ARC Book Review: The Revolution of Marina M by Janet Fitch
ashley | White Oleander by Janet Fitch was one of the first books I remember reading that had a huge impact on me. It was one of the first books I read that meant more to me than just a book I had to read for school, or a book that took me to another world that was full of life and happiness. It was dark, it had angst, it really resonated with me as a teen. So reading Fitch’s new book, The Revolution of Marina M was a little nostalgic for me. While I didn’t expect a comparison, I couldn’t help but hope I’d be just as transformed after reading it.
Sadly, this was a hard book for me to get into. It was very much reminiscent of classic Russian literature, which admittedly I always have a hard time reading; the beginning was so very heavy on Russian and political history, which isn’t usually what I gravitate towards, and I found I had to drag myself through the first few chapters while the scene was set. A lot of work must have gone into the research of this book; it was written beautifully and very rich, the historical aspects surrounding the Russian Revolution were very detailed and Fitch did a great job of building a story from this, but I had a really tough love/hate relationship with the book, especially in the beginning.
In terms of inspiring, revolutionary characters, I can’t say I liked Marina all that much in the start. That wasn’t because she wasn’t relateable, just the opposite, she was TOO relateable. Which is usually a good thing, but here, it limited me from liking and believing her because she seemed too much like a phony.
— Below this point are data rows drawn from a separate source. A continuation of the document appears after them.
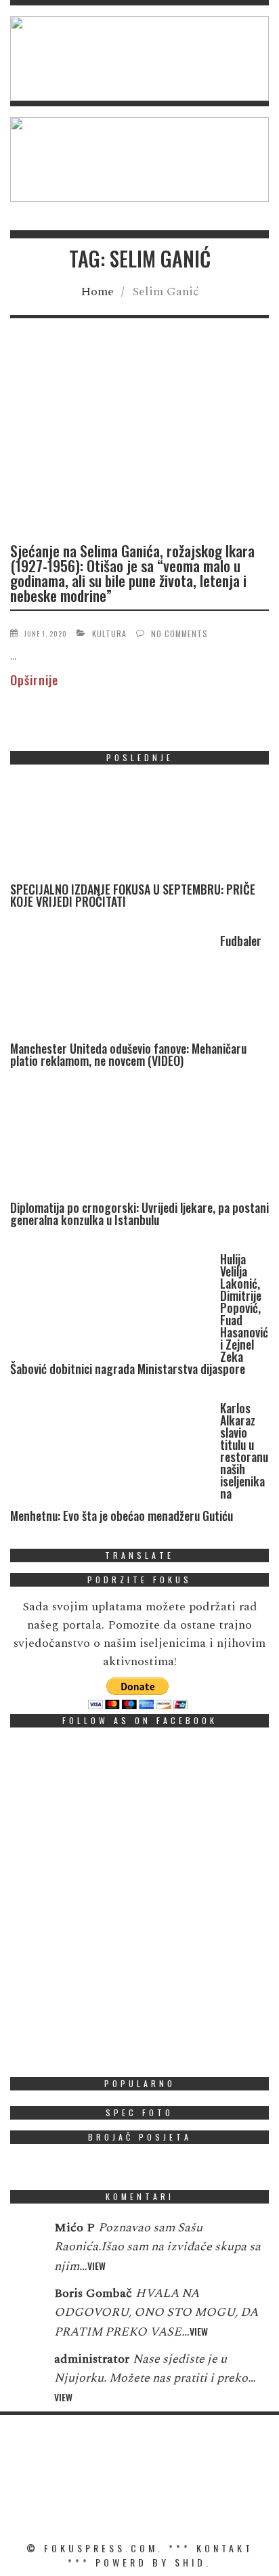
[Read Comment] (25, 2236)
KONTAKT (224, 2548)
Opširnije (34, 680)
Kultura (109, 633)
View (96, 2265)
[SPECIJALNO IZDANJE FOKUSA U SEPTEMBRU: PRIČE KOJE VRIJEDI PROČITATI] (111, 829)
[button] (139, 58)
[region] (139, 58)
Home (97, 291)
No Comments (179, 633)
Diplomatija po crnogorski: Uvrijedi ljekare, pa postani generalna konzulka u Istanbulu (139, 1213)
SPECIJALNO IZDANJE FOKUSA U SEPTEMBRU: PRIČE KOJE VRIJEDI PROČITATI (132, 895)
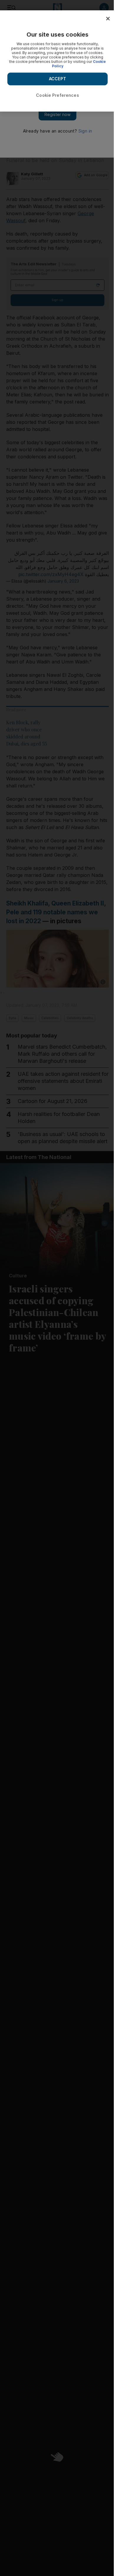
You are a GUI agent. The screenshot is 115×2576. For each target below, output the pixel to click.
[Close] (107, 18)
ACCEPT (57, 78)
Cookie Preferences (57, 95)
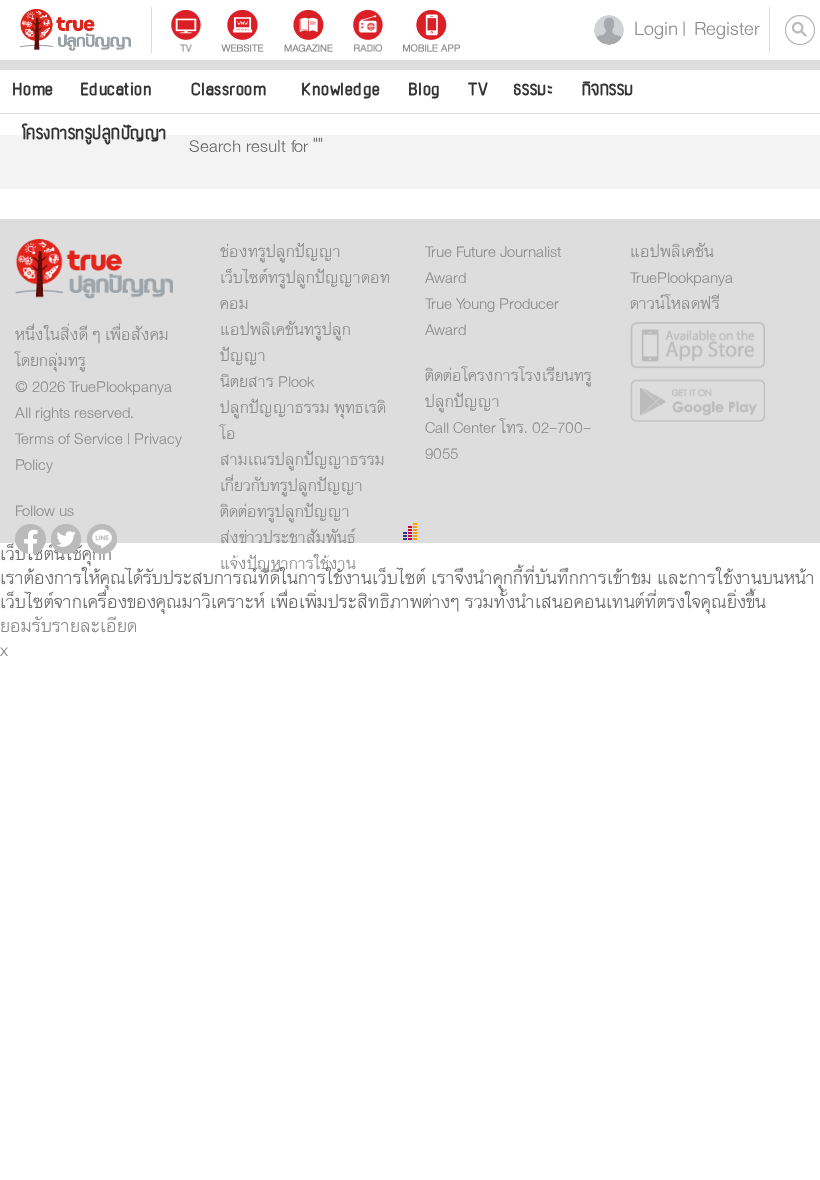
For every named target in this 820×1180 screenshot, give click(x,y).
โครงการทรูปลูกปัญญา (94, 133)
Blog (424, 89)
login (652, 29)
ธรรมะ (533, 89)
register (721, 29)
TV (478, 89)
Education (116, 89)
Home (33, 89)
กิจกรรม (608, 89)
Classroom (229, 89)
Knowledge (341, 89)
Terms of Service (69, 439)
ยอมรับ (26, 627)
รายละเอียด (94, 627)
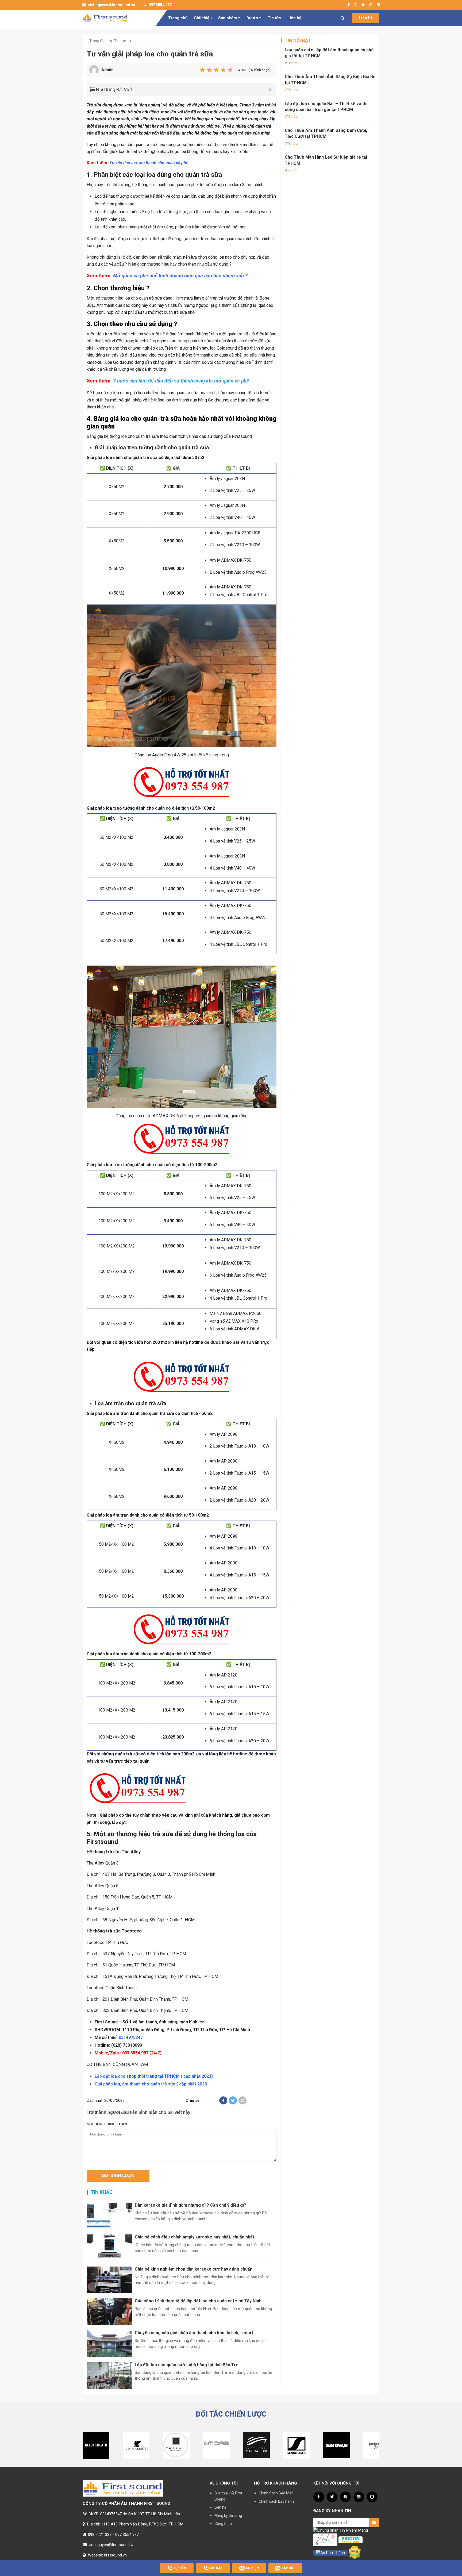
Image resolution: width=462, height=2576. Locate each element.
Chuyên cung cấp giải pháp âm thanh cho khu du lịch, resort (194, 2332)
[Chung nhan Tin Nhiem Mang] (340, 2530)
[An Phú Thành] (330, 2552)
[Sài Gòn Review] (350, 2539)
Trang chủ (177, 18)
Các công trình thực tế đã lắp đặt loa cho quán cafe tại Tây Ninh (198, 2300)
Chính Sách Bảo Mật (276, 2493)
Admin (107, 69)
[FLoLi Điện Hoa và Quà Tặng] (325, 2539)
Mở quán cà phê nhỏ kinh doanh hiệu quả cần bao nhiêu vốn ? (180, 276)
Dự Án (252, 18)
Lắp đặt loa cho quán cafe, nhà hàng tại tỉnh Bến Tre (186, 2364)
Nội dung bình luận (107, 2124)
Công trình (223, 2523)
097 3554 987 (160, 5)
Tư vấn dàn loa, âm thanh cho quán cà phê (148, 162)
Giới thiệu (203, 18)
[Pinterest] (242, 2100)
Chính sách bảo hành (276, 2501)
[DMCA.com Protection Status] (355, 2552)
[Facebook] (223, 2100)
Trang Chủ (98, 41)
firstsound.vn (115, 2555)
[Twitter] (233, 2100)
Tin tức (274, 18)
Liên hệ (294, 18)
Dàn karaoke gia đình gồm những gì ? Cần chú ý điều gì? (190, 2205)
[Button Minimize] (270, 89)
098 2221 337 (99, 2534)
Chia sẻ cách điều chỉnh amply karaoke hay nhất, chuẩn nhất (194, 2237)
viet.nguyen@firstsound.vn (111, 5)
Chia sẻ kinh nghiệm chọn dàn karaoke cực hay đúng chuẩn (193, 2269)
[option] (96, 2445)
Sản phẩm (227, 18)
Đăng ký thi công (228, 2515)
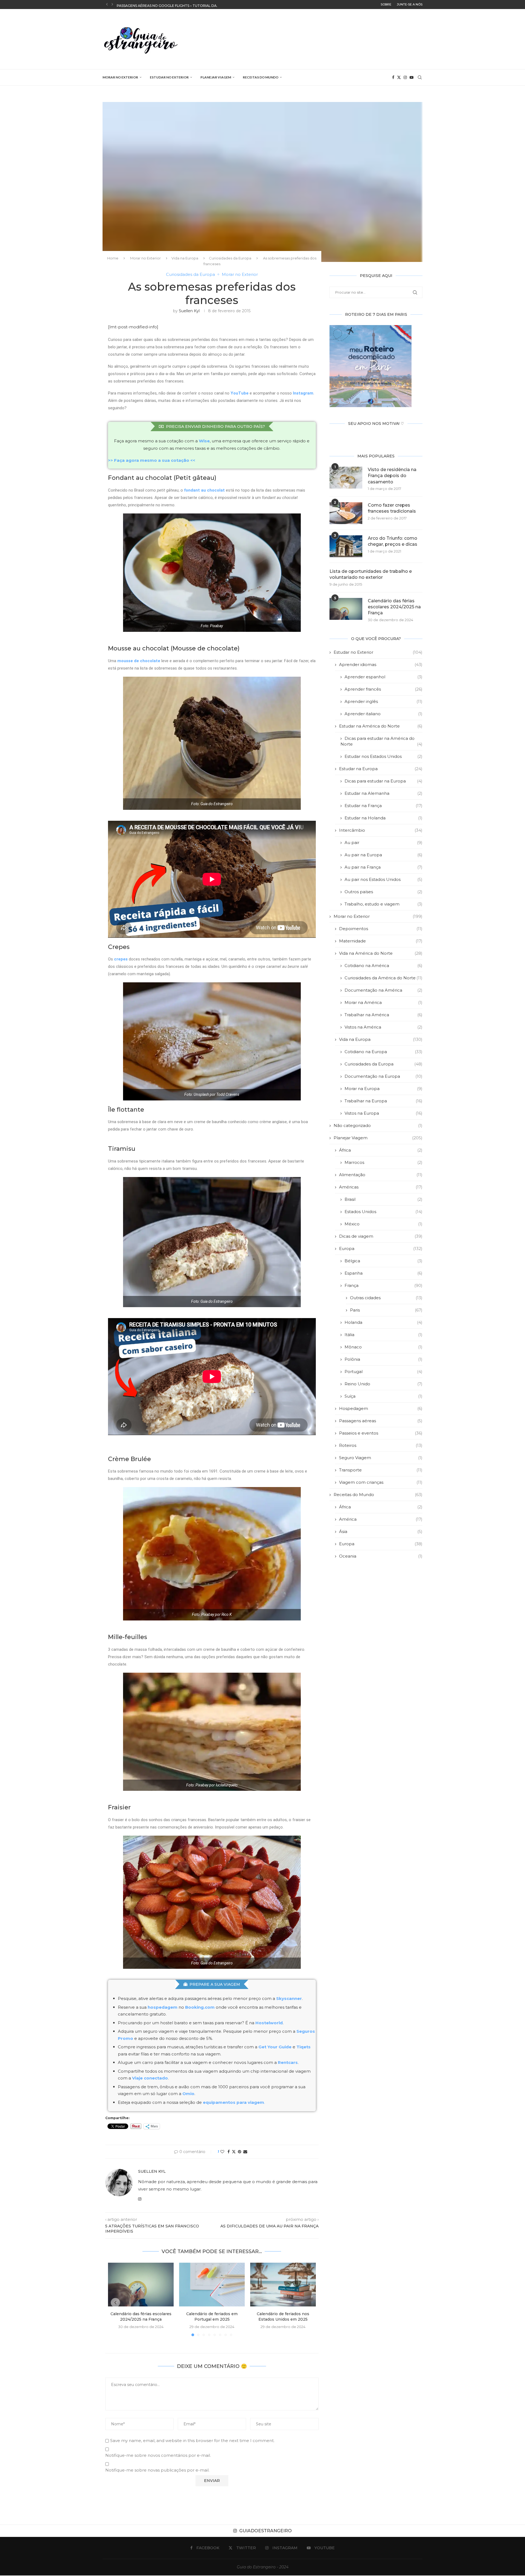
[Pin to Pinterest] (239, 2151)
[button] (107, 4)
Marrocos (383, 1162)
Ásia (380, 1531)
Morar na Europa (383, 1088)
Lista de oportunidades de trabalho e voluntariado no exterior (370, 574)
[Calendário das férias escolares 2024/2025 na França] (141, 2284)
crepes (121, 959)
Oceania (380, 1556)
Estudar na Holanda (383, 817)
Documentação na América (383, 990)
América (380, 1519)
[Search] (419, 77)
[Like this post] (222, 2151)
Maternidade (380, 941)
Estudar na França (383, 805)
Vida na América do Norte (380, 953)
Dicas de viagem (380, 1236)
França (383, 1285)
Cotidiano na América (383, 965)
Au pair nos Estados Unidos (383, 879)
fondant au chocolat (204, 490)
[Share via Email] (245, 2151)
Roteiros (380, 1445)
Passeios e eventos (380, 1433)
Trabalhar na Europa (383, 1100)
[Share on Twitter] (234, 2151)
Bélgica (383, 1260)
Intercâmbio (380, 830)
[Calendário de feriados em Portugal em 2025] (212, 2284)
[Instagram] (405, 77)
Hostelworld (269, 2022)
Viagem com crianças (380, 1482)
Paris (386, 1310)
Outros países (383, 891)
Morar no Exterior (120, 77)
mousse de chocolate (138, 660)
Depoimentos (380, 928)
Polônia (383, 1359)
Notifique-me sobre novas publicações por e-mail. (157, 2470)
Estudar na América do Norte (380, 726)
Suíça (383, 1396)
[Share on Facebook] (229, 2151)
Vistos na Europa (383, 1113)
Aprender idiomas (380, 664)
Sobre (386, 4)
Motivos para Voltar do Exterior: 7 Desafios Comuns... (170, 4)
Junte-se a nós (409, 4)
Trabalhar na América (383, 1014)
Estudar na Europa (380, 768)
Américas (380, 1187)
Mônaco (383, 1347)
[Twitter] (399, 77)
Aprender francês (383, 689)
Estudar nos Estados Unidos (383, 756)
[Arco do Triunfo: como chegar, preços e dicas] (345, 546)
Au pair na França (383, 867)
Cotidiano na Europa (383, 1051)
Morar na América (383, 1002)
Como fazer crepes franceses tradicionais (392, 508)
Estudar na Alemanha (383, 793)
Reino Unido (383, 1383)
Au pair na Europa (383, 854)
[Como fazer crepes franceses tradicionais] (345, 513)
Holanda (383, 1322)
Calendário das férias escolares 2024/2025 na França (394, 607)
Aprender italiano (383, 713)
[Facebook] (393, 77)
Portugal (383, 1371)
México (383, 1223)
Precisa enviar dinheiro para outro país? (215, 426)
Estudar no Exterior (169, 77)
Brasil (383, 1199)
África (380, 1150)
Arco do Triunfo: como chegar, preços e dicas (392, 541)
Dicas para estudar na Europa (383, 781)
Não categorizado (378, 1125)
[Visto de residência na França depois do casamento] (345, 478)
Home (112, 258)
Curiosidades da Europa (230, 258)
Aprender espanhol (383, 676)
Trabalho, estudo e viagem (383, 904)
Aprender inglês (383, 701)
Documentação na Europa (383, 1076)
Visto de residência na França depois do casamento (392, 475)
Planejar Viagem (215, 77)
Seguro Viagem (380, 1457)
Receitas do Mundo (260, 77)
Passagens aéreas (380, 1420)
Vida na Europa (184, 258)
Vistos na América (383, 1027)
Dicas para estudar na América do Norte (381, 741)
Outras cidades (386, 1297)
She had revolutionary and bohemian intentions and aspirations, but she came from a bourgeois family who didn’t really know what it was like to be hungry, to be poor, to be the working class. Even when she abandoned that life and lived among the poets, a poet herself, I still didn’t fully believe it, still didn’t think she fully fit in, and I don’t think she fully believed that she did either.
This is wonderfully accurate and likely what a lot of people would have been like in that situation, however I started to feel somewhat annoyed with her flippant behaviour. She didn’t show any loyalty, she often just tried to find the situation that would benefit her most at the time without any real idea of what she was doing. It wasn’t until she was stripped fully of everything she knew, everything she thought she was, and horribly mistreated, that I finally felt more affection towards her. That likely said a lot more about me than the book, but also created an intriguing growth in the character which completely shifts the tone of the book.
This is the point where I stopped struggling and was able to fully embrace and enjoy the story. The politics were a bit more subdued and Marina’s story started to take center stage. I found this a lot more interesting, her dealing with the repercussions of the decisions she’s made, her struggling with her passions and her drive, her desires and her loyalty. This was touched upon previously but it was from that point on that you really saw the hard choices and the decisions she was making and where it was leading her. You saw everything she held close, her dignity and morals, thrown to the wayside. This was now about survival.
There was a lot of sex in this book; it wasn’t gratuitous but it was graphic and sometimes not so nice. Marina was trying to find her own revolution, to control her life, she was sexually empowered in the sense that she was aware of and embraced her own desires and wasn’t afraid to enjoy herself, but she made decisions without thinking of the consequences and this often landed her in the hands of powerfully political men (and women) who saw her as nothing more than an object to abuse in various ways. It was heartbreaking and hard to read sometimes, but also seemed to fit really well against the revolutionary background, giving that darkness to an already dark time.
The ending was anti-climactic. A few people have pointed out in other reviews that it ended abruptly because it was going to be continued in a sequel. This was disappointing for me. After reading 800+ pages, I was hoping for a bit more of a satisfied ending. I also felt that there wasn’t really much to follow up with and I’m pretty confident that I wouldn’t read a sequel to this. I’ve spent my time with Marina, I’ve followed her through the trenches, I don’t think I see a need to follow her anywhere else.
I will admit that my knowledge of and interests in Russian history is limited, as is my familiarity with Russian literature, but The Revolution of Marina M was on par with the little that I do know and was a very in-depth, dark, somewhat cold tale of love, loss and the revolution.